Here are some good tips for helping the golf staff better service the members/customers that will enhance their experience and improving sales at the golf course.

  •  Good salesmanship begins before the customer arrives.  Salesmanship is 10% presentation, 90% preparation.  You need to have a compelling presentation of product in order to inspire the customer, but you should rehearse helping customers. The first step should be learning about the products and practicing communication.  Your sales rep will usually help with product knowledge.  Whenever possible, the staff should use personal use discounts to wear or use what they sell.
  •  Great salespeople are easy to spot – they engage the customer and then listen when they speak.  You should resist the temptation to tell the customer all you know until you have heard their needs and concerns.
  •  You should ask open-ended questions and listen carefully to the customer’s answer.

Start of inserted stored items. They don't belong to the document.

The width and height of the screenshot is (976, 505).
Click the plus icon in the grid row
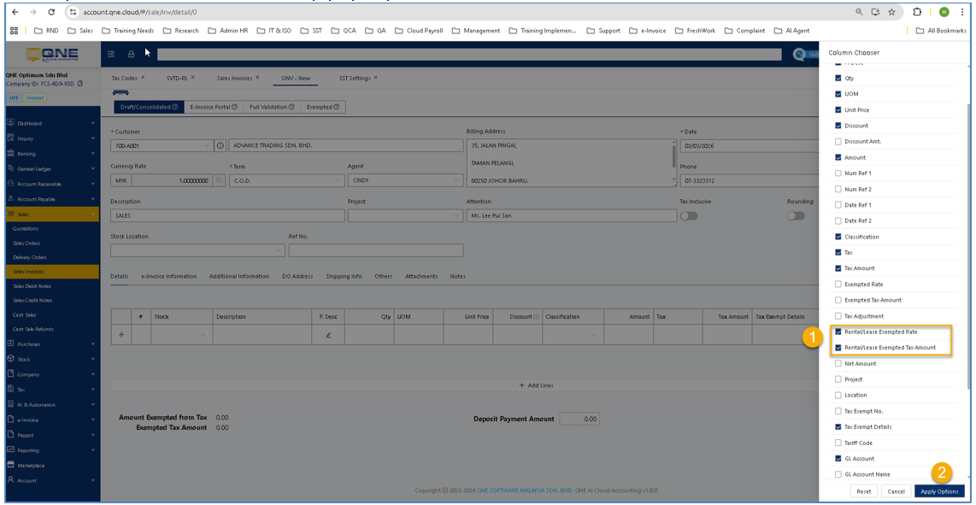(x=121, y=335)
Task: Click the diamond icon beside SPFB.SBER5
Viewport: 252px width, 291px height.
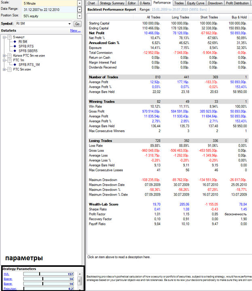Action: pos(15,51)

A customer who is talking isn’t listening.  You should empathetically listen and then address his or her needs as best you can with your suggestions.  People buy from those they grow to like and create a relationship with – listening conveys empathy and is an important relationship builder.
  •  You don’t always need to be selling our product to be helpful; customers that feel genuinely serviced become loyal customers. You want to bring the expertise and trust you have established onto the floor of the shop.  The most effective way to sell is to focus on the customer’s needs. Find out who the product is for, how it will be used and what criteria the customer/member has in mind for it. That information allows you to suggest products you honestly believe will meet their needs. When they see you are genuinely interested in helping him they will open up, work with you and want to buy from you.
  •  Nothing sells like a personal relationship.  When possible, customers – certainly members – should be welcomed to the shop by name and in the same manner they would be welcomed to your home.

There is nothing new about any of these concepts.  They are true for anyone in retail – not just golf shops.  Sometimes golf staffs lose sight of the fact that they are in the retail business of selling.  Improve the customer experience and work on improving sales at the golf course and you’ll be on the right track.

You can read my other blogs or contact me at www.essentiallygolf.com.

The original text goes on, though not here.